● **Supplied records**
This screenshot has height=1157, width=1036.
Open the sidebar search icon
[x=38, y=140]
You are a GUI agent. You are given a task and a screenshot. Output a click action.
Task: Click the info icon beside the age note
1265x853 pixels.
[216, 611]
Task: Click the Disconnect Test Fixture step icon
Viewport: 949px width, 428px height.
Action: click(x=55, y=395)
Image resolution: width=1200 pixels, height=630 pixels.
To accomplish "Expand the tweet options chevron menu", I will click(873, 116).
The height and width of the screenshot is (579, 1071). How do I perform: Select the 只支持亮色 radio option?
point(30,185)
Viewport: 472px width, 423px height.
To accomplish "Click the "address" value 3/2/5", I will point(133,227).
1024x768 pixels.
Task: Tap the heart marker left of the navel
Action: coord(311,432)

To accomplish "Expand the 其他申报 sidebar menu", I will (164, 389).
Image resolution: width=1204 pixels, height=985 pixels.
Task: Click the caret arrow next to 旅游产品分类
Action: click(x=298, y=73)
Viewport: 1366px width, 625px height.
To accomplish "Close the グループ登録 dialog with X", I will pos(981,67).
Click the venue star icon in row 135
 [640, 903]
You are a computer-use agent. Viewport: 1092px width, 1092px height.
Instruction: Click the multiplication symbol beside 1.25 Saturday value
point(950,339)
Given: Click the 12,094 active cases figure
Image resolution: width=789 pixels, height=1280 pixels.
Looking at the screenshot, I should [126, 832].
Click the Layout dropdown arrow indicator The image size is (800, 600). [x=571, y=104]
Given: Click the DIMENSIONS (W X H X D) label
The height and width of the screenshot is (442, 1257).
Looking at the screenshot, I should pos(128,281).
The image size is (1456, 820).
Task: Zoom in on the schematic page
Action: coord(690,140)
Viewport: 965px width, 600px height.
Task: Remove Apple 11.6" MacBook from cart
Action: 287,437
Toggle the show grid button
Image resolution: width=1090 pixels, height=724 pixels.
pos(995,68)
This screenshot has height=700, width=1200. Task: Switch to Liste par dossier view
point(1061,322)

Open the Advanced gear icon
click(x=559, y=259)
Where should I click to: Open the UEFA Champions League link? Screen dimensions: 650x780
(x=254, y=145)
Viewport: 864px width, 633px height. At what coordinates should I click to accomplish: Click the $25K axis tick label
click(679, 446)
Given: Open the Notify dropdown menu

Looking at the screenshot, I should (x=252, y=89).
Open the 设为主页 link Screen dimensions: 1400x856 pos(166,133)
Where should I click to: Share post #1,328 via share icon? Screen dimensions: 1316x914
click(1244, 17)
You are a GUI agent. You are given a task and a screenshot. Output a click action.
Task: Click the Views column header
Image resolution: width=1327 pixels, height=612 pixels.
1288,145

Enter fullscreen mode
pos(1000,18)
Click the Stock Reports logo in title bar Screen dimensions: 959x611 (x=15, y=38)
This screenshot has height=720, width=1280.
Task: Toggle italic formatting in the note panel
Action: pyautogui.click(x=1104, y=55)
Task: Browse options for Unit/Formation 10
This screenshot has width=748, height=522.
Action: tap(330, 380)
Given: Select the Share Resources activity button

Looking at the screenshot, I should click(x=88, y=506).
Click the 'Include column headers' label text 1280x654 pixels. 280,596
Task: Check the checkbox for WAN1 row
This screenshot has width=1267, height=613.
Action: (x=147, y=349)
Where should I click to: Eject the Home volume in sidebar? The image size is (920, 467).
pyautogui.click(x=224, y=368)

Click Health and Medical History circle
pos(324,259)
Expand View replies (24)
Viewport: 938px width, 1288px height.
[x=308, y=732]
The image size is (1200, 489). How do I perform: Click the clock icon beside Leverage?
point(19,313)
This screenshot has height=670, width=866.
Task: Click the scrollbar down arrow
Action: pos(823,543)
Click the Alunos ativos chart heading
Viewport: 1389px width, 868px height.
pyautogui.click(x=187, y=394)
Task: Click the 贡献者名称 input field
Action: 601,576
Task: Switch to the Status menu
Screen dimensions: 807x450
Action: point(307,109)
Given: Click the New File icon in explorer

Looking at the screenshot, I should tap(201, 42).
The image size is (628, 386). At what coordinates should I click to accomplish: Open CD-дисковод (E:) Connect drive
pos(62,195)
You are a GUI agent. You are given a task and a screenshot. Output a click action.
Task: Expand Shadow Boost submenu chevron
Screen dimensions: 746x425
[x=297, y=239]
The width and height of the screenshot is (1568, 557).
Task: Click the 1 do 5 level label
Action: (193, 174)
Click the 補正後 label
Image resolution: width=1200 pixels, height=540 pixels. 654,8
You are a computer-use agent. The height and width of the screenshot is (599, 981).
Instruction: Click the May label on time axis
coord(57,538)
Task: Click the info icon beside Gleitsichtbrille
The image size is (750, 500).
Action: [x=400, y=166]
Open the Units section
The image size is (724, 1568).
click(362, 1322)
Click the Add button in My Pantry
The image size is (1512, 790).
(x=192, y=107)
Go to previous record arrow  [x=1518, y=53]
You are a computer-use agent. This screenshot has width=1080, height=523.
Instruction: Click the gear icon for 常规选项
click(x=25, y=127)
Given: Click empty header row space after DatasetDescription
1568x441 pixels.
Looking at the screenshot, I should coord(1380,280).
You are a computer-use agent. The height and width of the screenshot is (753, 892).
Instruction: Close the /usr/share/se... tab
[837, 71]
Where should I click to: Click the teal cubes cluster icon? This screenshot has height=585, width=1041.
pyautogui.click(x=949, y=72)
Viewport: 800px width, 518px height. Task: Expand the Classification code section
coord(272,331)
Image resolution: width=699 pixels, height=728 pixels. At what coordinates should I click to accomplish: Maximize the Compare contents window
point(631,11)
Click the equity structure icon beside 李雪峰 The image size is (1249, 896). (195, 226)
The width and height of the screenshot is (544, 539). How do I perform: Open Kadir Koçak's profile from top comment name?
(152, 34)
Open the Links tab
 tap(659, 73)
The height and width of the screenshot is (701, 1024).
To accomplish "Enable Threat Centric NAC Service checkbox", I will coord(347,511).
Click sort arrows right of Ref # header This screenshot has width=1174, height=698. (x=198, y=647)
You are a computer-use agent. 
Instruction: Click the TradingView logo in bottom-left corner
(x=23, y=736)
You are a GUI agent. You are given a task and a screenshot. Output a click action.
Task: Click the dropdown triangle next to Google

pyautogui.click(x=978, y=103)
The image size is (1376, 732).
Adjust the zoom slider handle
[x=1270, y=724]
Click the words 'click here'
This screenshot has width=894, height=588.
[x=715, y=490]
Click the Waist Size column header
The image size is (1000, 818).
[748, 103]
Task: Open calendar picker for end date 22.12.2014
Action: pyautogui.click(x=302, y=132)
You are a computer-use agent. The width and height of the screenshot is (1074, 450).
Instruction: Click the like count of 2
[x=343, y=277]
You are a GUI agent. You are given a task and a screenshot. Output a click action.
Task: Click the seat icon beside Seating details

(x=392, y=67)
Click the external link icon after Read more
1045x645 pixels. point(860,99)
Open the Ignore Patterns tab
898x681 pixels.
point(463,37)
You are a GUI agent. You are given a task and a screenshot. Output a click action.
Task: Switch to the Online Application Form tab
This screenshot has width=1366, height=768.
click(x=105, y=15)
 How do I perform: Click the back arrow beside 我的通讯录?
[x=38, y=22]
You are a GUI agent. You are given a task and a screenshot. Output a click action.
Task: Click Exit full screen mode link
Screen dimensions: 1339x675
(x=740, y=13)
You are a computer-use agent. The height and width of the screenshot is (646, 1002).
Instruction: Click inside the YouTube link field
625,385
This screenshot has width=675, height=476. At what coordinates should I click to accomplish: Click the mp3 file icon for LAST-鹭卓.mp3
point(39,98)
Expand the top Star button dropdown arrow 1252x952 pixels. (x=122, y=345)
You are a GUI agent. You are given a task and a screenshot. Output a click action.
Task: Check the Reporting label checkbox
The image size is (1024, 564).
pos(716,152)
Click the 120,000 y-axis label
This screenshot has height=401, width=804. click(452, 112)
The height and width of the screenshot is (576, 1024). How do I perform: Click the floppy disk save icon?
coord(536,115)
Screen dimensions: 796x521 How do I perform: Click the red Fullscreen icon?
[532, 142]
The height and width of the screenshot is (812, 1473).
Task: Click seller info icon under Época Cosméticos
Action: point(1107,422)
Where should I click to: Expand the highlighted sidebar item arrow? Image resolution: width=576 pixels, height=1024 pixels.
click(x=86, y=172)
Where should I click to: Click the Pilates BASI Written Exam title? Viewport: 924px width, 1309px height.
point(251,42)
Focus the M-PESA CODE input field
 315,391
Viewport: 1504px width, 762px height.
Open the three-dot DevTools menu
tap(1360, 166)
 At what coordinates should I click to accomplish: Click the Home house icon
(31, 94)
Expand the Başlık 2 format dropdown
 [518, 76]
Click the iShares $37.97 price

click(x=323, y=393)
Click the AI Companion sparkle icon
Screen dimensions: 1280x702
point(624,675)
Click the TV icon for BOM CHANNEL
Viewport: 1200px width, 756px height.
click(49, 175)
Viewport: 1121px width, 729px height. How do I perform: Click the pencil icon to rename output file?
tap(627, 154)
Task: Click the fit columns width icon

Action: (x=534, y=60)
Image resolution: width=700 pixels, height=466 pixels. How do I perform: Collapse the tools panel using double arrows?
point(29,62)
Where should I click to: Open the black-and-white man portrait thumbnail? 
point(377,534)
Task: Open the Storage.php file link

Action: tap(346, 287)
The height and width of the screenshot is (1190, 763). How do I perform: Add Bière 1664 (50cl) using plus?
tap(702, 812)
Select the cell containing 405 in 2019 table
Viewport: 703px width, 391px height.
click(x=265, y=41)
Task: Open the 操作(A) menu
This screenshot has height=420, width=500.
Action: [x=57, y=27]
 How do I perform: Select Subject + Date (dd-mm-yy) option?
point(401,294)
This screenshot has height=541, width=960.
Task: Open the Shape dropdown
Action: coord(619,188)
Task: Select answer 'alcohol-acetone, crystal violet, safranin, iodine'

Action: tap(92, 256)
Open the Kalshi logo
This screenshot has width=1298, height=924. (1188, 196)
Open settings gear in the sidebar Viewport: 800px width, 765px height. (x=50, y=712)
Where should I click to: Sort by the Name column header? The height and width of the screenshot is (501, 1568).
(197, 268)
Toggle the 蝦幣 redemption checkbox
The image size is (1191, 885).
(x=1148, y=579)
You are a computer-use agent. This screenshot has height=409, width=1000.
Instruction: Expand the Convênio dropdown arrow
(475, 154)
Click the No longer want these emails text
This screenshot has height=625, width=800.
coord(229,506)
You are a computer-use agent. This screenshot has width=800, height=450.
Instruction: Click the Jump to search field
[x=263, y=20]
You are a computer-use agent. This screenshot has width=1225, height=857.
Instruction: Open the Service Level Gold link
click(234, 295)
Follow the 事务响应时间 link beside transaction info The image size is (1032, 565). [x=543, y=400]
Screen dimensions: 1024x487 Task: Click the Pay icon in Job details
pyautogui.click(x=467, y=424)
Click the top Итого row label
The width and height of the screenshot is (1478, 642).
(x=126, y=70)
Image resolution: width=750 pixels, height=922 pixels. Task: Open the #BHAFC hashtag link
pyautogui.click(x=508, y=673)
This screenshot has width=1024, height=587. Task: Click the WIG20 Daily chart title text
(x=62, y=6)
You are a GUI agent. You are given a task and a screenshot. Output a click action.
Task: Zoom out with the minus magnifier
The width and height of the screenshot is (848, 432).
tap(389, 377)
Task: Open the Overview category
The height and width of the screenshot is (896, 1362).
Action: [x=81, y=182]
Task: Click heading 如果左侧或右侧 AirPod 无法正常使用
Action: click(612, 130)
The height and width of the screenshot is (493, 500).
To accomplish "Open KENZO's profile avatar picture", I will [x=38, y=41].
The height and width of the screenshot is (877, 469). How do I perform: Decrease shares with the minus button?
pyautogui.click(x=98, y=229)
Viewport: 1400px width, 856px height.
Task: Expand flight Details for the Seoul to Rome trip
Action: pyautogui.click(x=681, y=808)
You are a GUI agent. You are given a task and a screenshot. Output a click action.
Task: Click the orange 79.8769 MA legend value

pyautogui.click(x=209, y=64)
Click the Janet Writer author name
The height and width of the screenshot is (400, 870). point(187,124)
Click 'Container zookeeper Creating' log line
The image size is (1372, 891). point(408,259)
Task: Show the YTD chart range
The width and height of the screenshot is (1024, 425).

● **The task**
Your answer should be each line from the preceding material in which the word "options" occurs.

● **Your response**
To accomplish "Expand the tweet options chevron menu", I will click(873, 116).
Task: Browse options for Unit/Formation 10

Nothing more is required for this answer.